The given elipse is $\frac{{x}^{2}}{{a}^{2}}+\frac{{y}^{2}}{{b}^{2}}=1$, whic means it is a 2a wide and 2b tall.
The area of the rectangle is $A=\left(2x\right)\left(2y\right)=4xy$
We have to solve the ellipse equation for y, then substitute for y in the area.
We can use just the positive square root, that represents the upper half of the ellipse
$\frac{{y}^{2}}{{b}^{2}}=1-\frac{{x}^{2}}{{a}^{2}}$
$\frac{y}{b}=\sqrt{1-\frac{{x}^{2}}{{a}^{2}}}$
$y=b\left(\sqrt{\frac{1}{{a}^{2}}\left({a}^{2}-{x}^{2}\right)}\right)$
$=\frac{b}{a}\sqrt{{a}^{2}-{x}^{2}}$
Substitute for y in the rectunge area equation.
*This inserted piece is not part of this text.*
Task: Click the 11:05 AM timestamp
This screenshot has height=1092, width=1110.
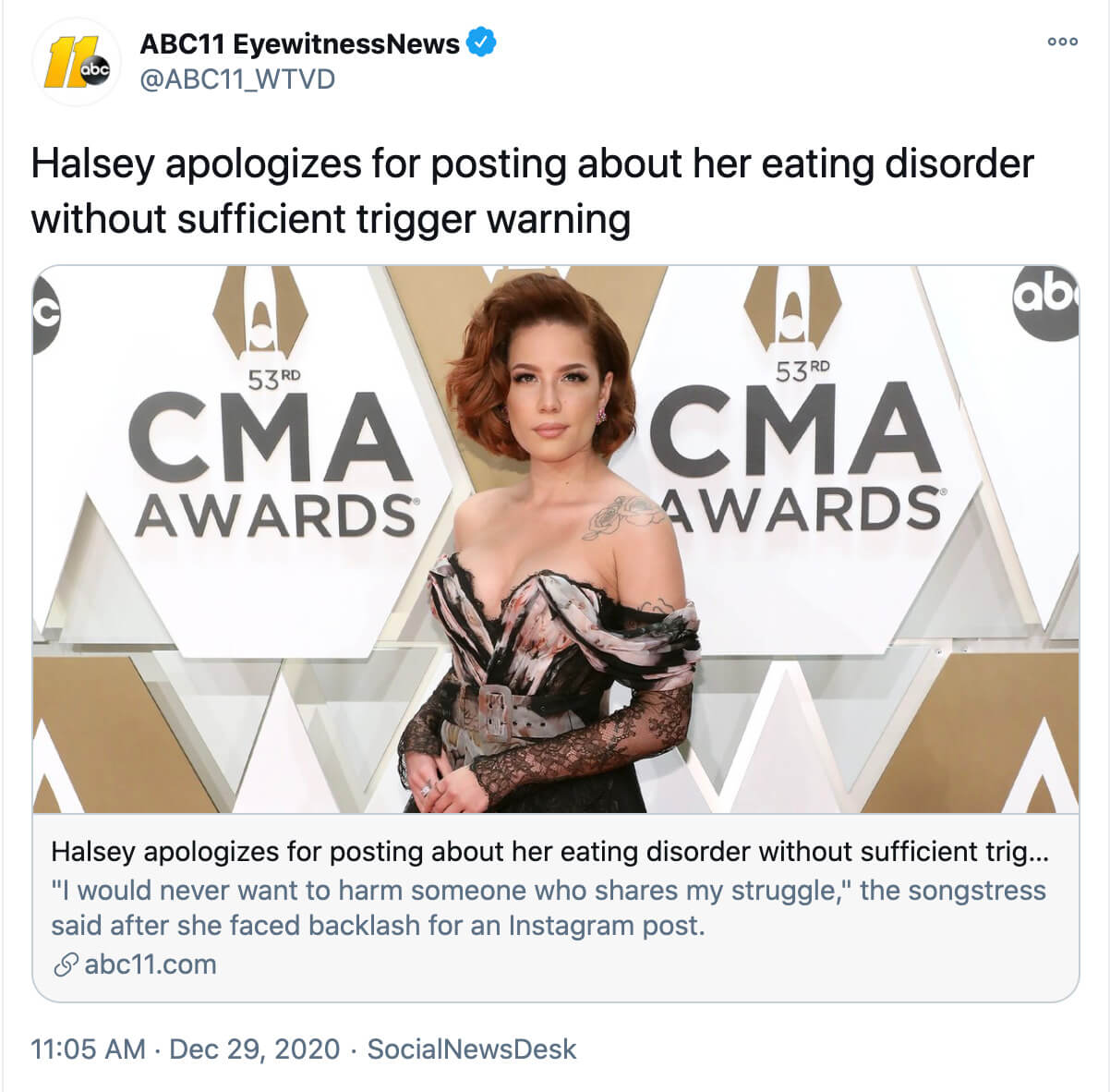Action: coord(88,1050)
Then find the derivative
$A=4xy=4x\left(\frac{b}{a}\sqrt{{a}^{2}-{x}^{2}}\right)=\frac{4b}{a}x\sqrt{{a}^{2}-{x}^{2}}$
${A}^{\prime }=\frac{4b}{a}\left(\left(1\right)\sqrt{{a}^{2}-{x}^{2}}+x×\frac{1}{2}{\left({a}^{2}-{x}^{2}\right)}^{-\frac{1}{2}}\left(-2x\right)\right)$ (product rule)
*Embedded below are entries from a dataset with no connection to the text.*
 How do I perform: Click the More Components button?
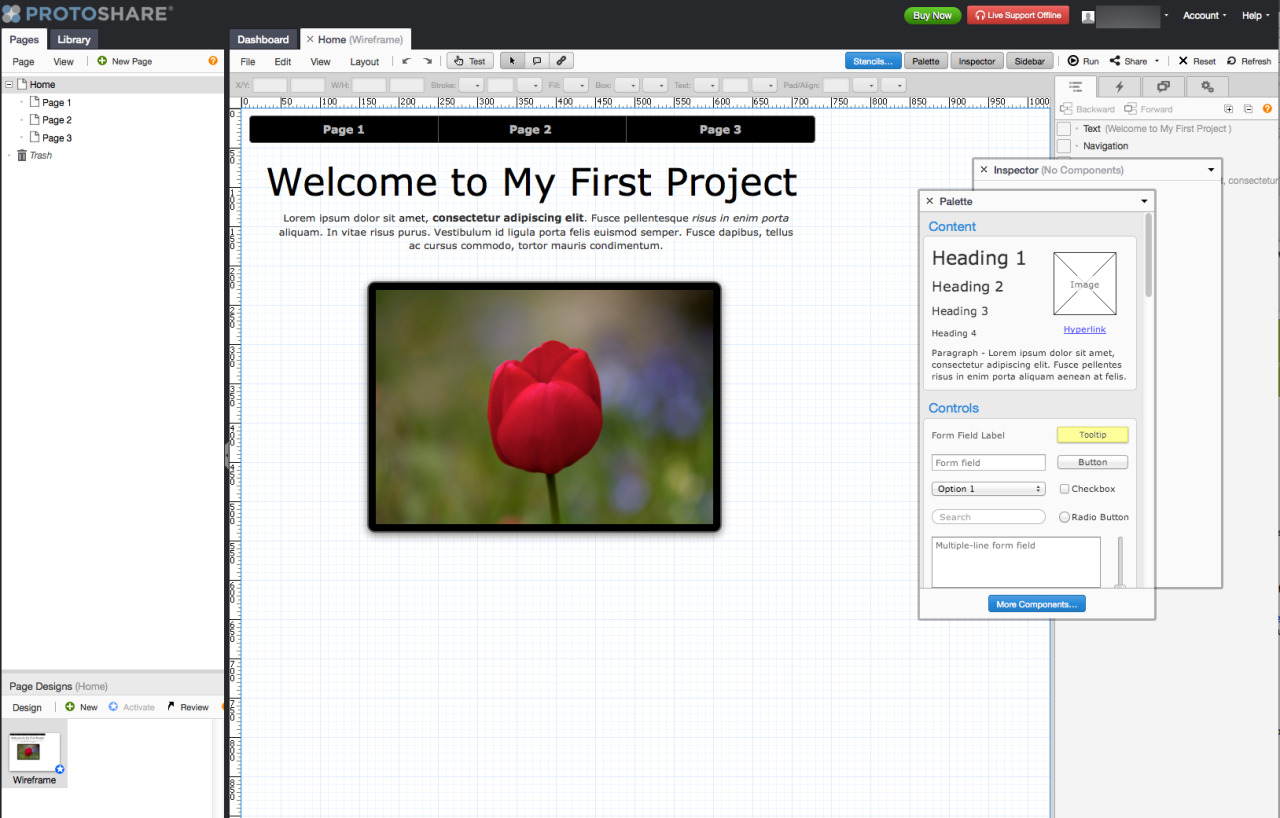(1036, 604)
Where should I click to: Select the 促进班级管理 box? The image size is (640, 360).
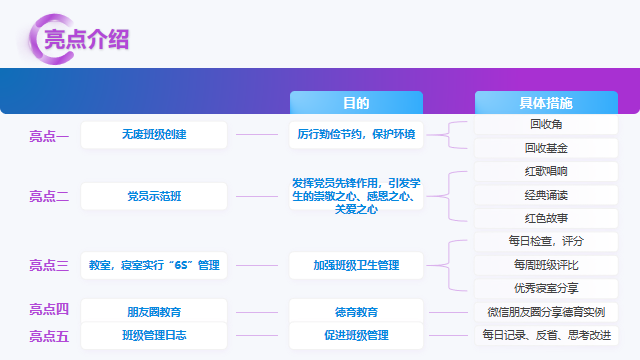[x=356, y=336]
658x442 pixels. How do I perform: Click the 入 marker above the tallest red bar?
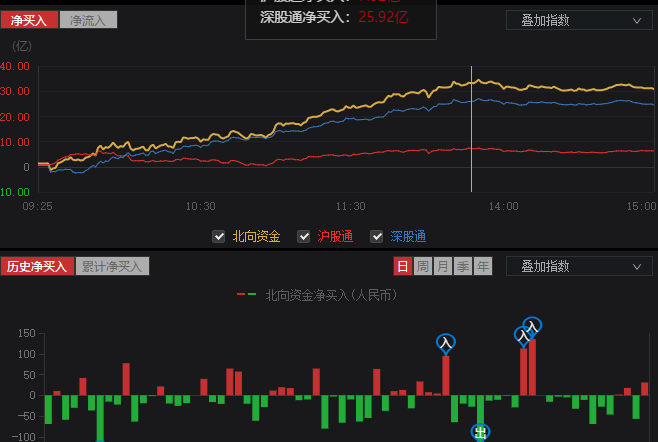(532, 327)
$=\frac{4b}{a}\left(\sqrt{{a}^{2}-{x}^{2}}-\frac{{x}^{2}}{\sqrt{{a}^{2}-{x}^{2}}}\right)$
$=\frac{4b}{a}\left(\frac{{a}^{2}-{x}^{2}}{\sqrt{{a}^{2}-{x}^{2}}}-\frac{{x}^{2}}{\sqrt{{a}^{2}-{x}^{2}}}\right)$ (common denominator)
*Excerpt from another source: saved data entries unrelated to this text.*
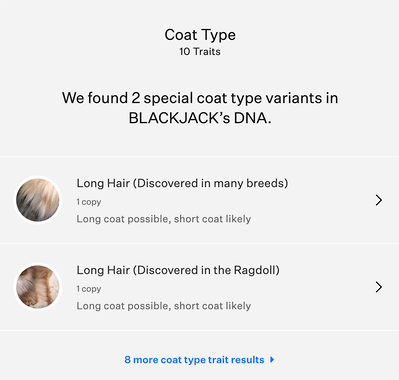Click the Ragdoll 'Long coat possible' description
This screenshot has height=380, width=399.
tap(164, 306)
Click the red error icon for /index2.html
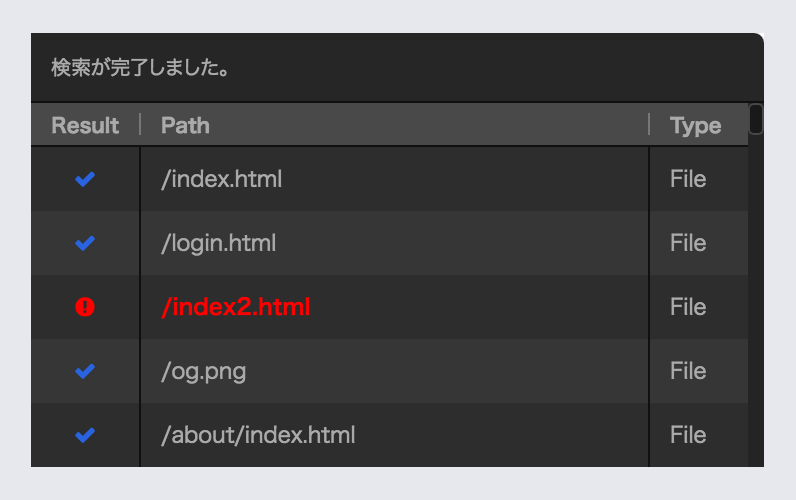The image size is (796, 500). click(x=85, y=307)
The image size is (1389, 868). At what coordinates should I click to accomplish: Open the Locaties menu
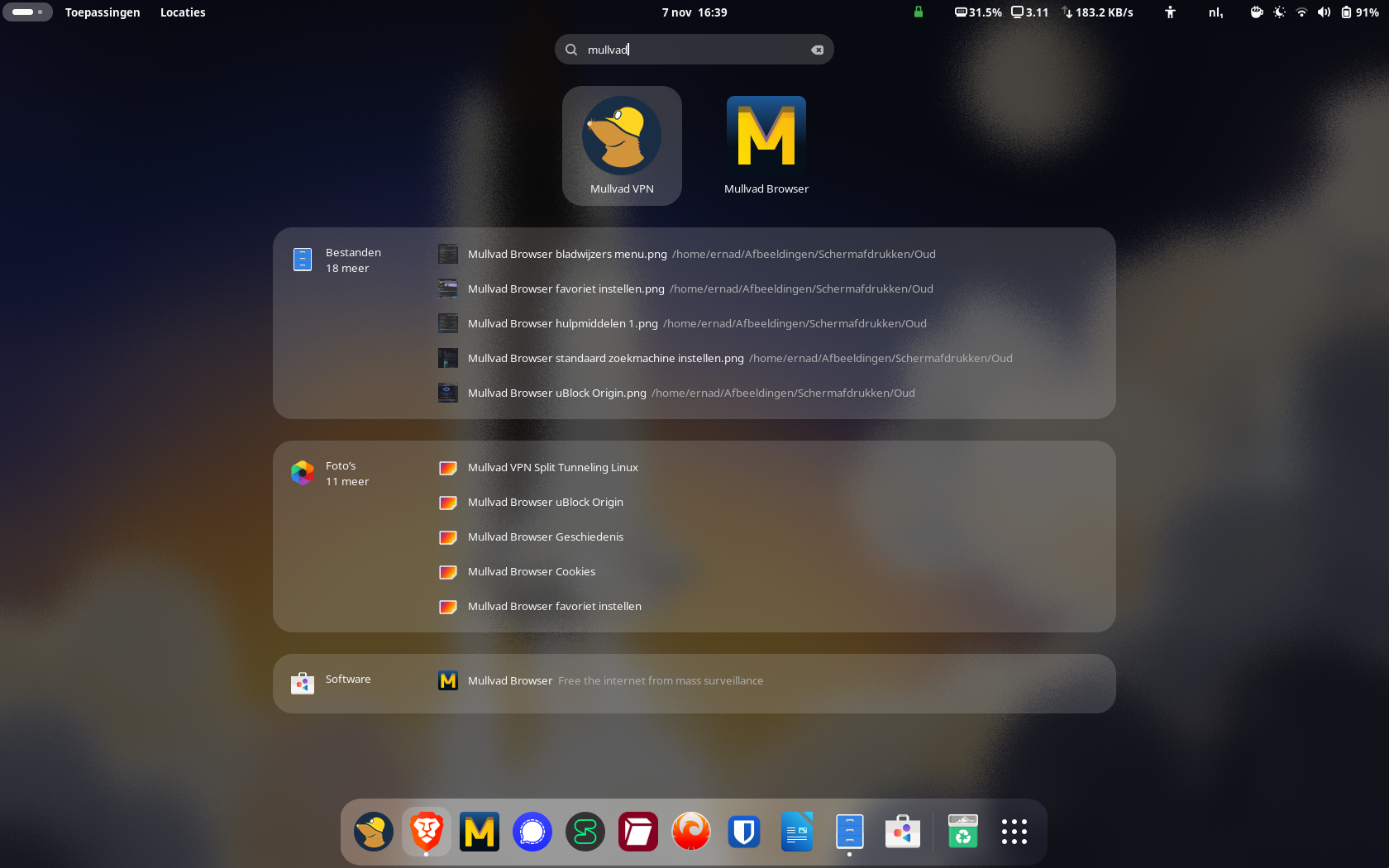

$=\frac{4b}{a}\left(\frac{{a}^{2}-2{x}^{2}}{\sqrt{{a}^{2}-{x}^{2}}}\right)$
Find where ${A}^{\prime }=0$
$0={a}^{2}-2{x}^{2}$
$2{x}^{2}={a}^{2}$
$x\sqrt{2}=a$
$x=\frac{a}{\sqrt{2}}$
That's a local maximum of A, and since the minimum is 0 that it's likely this is the only maximum.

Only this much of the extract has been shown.